▸ Problem
Reproduce the records below word for word.

▸ Dataset records
[Start of Attachment]

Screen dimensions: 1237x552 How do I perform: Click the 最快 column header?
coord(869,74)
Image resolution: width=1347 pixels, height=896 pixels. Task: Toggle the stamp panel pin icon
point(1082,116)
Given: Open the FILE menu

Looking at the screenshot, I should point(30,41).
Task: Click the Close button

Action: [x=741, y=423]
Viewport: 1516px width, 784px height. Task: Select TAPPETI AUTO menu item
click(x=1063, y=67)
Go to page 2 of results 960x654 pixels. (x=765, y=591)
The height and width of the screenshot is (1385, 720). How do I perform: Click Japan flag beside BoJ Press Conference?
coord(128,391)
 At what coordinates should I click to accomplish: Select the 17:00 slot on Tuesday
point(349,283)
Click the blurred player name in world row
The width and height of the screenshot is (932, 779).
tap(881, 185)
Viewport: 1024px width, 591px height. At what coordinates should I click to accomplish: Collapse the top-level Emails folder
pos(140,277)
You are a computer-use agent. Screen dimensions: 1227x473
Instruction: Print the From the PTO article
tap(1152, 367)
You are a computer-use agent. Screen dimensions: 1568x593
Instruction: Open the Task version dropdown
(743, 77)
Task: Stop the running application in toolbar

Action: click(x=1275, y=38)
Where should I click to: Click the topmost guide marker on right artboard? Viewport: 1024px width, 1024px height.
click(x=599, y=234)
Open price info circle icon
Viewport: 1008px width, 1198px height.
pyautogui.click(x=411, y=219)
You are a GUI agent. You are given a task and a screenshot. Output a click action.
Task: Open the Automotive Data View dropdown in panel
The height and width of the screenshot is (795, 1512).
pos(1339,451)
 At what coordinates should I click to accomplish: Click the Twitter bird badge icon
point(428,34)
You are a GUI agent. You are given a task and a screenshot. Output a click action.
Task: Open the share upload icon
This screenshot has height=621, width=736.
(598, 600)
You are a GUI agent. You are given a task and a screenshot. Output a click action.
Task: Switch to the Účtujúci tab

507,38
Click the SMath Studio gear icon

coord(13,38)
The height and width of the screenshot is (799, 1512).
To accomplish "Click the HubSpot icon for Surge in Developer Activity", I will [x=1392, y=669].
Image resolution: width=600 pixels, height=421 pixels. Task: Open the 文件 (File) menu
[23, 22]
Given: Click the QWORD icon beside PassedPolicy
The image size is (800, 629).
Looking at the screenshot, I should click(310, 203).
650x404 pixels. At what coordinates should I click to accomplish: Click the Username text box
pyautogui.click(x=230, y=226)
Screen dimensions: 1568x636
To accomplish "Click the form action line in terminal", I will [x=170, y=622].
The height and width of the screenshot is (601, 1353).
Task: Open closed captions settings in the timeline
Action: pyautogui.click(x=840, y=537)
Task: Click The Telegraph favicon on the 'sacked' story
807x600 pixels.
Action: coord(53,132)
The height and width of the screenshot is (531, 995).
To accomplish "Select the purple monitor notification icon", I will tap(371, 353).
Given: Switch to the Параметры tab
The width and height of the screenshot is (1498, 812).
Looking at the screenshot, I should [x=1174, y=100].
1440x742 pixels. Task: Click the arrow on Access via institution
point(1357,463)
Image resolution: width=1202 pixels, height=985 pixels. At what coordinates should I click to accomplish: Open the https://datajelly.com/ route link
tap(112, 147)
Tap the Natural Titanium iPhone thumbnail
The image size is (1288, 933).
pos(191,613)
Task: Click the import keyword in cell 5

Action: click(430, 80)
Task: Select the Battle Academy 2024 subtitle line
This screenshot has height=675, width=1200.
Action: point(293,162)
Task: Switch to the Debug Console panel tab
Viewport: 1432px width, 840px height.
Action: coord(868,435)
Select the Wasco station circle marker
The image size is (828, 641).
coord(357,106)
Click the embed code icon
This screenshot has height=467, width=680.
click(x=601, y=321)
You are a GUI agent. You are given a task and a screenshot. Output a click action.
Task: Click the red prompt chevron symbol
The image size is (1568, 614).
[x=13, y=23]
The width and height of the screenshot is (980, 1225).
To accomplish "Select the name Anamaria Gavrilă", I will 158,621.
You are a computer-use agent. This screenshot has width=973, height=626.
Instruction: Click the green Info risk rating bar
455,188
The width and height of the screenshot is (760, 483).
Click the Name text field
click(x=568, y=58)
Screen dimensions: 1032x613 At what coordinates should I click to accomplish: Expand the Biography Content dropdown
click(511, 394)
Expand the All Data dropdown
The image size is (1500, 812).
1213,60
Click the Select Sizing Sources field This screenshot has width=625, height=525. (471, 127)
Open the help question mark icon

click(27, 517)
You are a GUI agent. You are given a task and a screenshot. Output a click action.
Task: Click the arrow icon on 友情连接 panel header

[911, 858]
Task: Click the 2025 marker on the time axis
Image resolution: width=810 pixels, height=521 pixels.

[End of Attachment]

▸ Task output
Screen dimensions: 1237x552 How do I perform: Click the 最快 column header?
coord(869,74)
Image resolution: width=1347 pixels, height=896 pixels. Task: Toggle the stamp panel pin icon
point(1082,116)
Given: Open the FILE menu

Looking at the screenshot, I should point(30,41).
Task: Click the Close button

Action: [x=741, y=423]
Viewport: 1516px width, 784px height. Task: Select TAPPETI AUTO menu item
click(x=1063, y=67)
Go to page 2 of results 960x654 pixels. (x=765, y=591)
The height and width of the screenshot is (1385, 720). How do I perform: Click Japan flag beside BoJ Press Conference?
coord(128,391)
 At what coordinates should I click to accomplish: Select the 17:00 slot on Tuesday
point(349,283)
Click the blurred player name in world row
The width and height of the screenshot is (932, 779).
tap(881, 185)
Viewport: 1024px width, 591px height. At what coordinates should I click to accomplish: Collapse the top-level Emails folder
pos(140,277)
You are a computer-use agent. Screen dimensions: 1227x473
Instruction: Print the From the PTO article
tap(1152, 367)
You are a computer-use agent. Screen dimensions: 1568x593
Instruction: Open the Task version dropdown
(743, 77)
Task: Stop the running application in toolbar

Action: click(x=1275, y=38)
Where should I click to: Click the topmost guide marker on right artboard? Viewport: 1024px width, 1024px height.
click(x=599, y=234)
Open price info circle icon
Viewport: 1008px width, 1198px height.
pyautogui.click(x=411, y=219)
You are a GUI agent. You are given a task and a screenshot. Output a click action.
Task: Open the Automotive Data View dropdown in panel
The height and width of the screenshot is (795, 1512).
pos(1339,451)
 At what coordinates should I click to accomplish: Click the Twitter bird badge icon
point(428,34)
You are a GUI agent. You are given a task and a screenshot. Output a click action.
Task: Open the share upload icon
This screenshot has height=621, width=736.
(598, 600)
You are a GUI agent. You are given a task and a screenshot. Output a click action.
Task: Switch to the Účtujúci tab

507,38
Click the SMath Studio gear icon

coord(13,38)
The height and width of the screenshot is (799, 1512).
To accomplish "Click the HubSpot icon for Surge in Developer Activity", I will [x=1392, y=669].
Image resolution: width=600 pixels, height=421 pixels. Task: Open the 文件 (File) menu
[23, 22]
Given: Click the QWORD icon beside PassedPolicy
The image size is (800, 629).
Looking at the screenshot, I should click(310, 203).
650x404 pixels. At what coordinates should I click to accomplish: Click the Username text box
pyautogui.click(x=230, y=226)
Screen dimensions: 1568x636
To accomplish "Click the form action line in terminal", I will [x=170, y=622].
The height and width of the screenshot is (601, 1353).
Task: Open closed captions settings in the timeline
Action: pyautogui.click(x=840, y=537)
Task: Click The Telegraph favicon on the 'sacked' story
807x600 pixels.
Action: coord(53,132)
The height and width of the screenshot is (531, 995).
To accomplish "Select the purple monitor notification icon", I will tap(371, 353).
Given: Switch to the Параметры tab
The width and height of the screenshot is (1498, 812).
Looking at the screenshot, I should [x=1174, y=100].
1440x742 pixels. Task: Click the arrow on Access via institution
point(1357,463)
Image resolution: width=1202 pixels, height=985 pixels. At what coordinates should I click to accomplish: Open the https://datajelly.com/ route link
tap(112, 147)
Tap the Natural Titanium iPhone thumbnail
The image size is (1288, 933).
pos(191,613)
Task: Click the import keyword in cell 5

Action: click(430, 80)
Task: Select the Battle Academy 2024 subtitle line
This screenshot has height=675, width=1200.
Action: point(293,162)
Task: Switch to the Debug Console panel tab
Viewport: 1432px width, 840px height.
Action: coord(868,435)
Select the Wasco station circle marker
The image size is (828, 641).
coord(357,106)
Click the embed code icon
This screenshot has height=467, width=680.
click(x=601, y=321)
You are a GUI agent. You are given a task and a screenshot. Output a click action.
Task: Click the red prompt chevron symbol
The image size is (1568, 614).
[x=13, y=23]
The width and height of the screenshot is (980, 1225).
To accomplish "Select the name Anamaria Gavrilă", I will 158,621.
You are a computer-use agent. This screenshot has width=973, height=626.
Instruction: Click the green Info risk rating bar
455,188
The width and height of the screenshot is (760, 483).
Click the Name text field
click(x=568, y=58)
Screen dimensions: 1032x613 At what coordinates should I click to accomplish: Expand the Biography Content dropdown
click(511, 394)
Expand the All Data dropdown
The image size is (1500, 812).
1213,60
Click the Select Sizing Sources field This screenshot has width=625, height=525. (471, 127)
Open the help question mark icon

click(27, 517)
You are a GUI agent. You are given a task and a screenshot. Output a click action.
Task: Click the arrow icon on 友情连接 panel header

[911, 858]
Task: Click the 2025 marker on the time axis
Image resolution: width=810 pixels, height=521 pixels.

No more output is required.